La diversité des forêts françaises réside donc aussi dans les choix et orientations de leurs gestionnaires vis-à-vis des objectifs qu’ils se fixent.
Figure 4. La diversité des usages et des fonctions de la forêt (La 27éme région).
Pourquoi travailler à la diversité des forêts ?
La résilience des forêts face aux aléas climatiques et sanitaires
La diversification des forêts contribue à leur résilience face aux perturbations climatiques ou sanitaires en offrant des réponses contrastées à ces aléas. Si l’on veut que la forêt continue à nous rendre tous ces services (production de bois, accueil de la biodiversité, accueil du public et protection), il est indispensable que les gestionnaires forestiers diversifient davantage leurs modes de gestion pour ne pas « mettre tous leurs œufs dans le même panier ».
Figure 5. Dépérissement des épicéas (L'Est Républicain).

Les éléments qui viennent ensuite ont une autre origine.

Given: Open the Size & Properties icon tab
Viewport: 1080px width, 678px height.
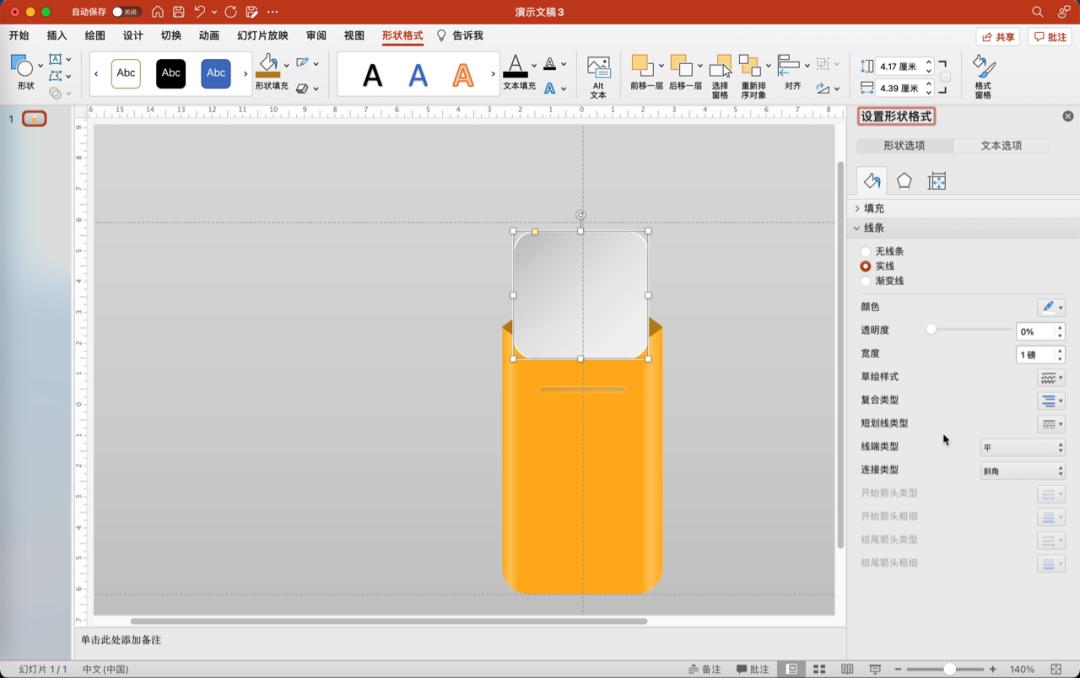Looking at the screenshot, I should coord(936,181).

Accueil de la biodiversité
La forêt française est riche de sa biodiversité. Elle est composée de 138 essences d’arbres différentes et est le refuge de 80 % de la biodiversité française et contribue à lutter contre son érosion. Multiplier la variété des milieux forestiers c’est s’assurer d’offrir une large palette d'habitats aux espèces végétales et animales qui ont parfois besoin de niches écologiques très spécifiques.
Figure 6. Evolution des population d'oiseau dans divers espaces (Suivi des oiseaux communs en France, Observatoire Français de la Biodiversité).
Conclusion
Les forêts françaises sont multiples et diverses et cela s’explique par un grand nombre de facteurs, naturels comme humains. Nous avons tout intérêt à contribuer à cette diversité pour renforcer la résilience des forêts et des nombreux services qu’elles nous rendent.
Cette idée se synthétise dans le concept de « forêt mosaïque », développé par l’ONF. Cet idéal de gestion permet en théorie de répondre à tous les objectifs que la société française se fixe pour ses forêts.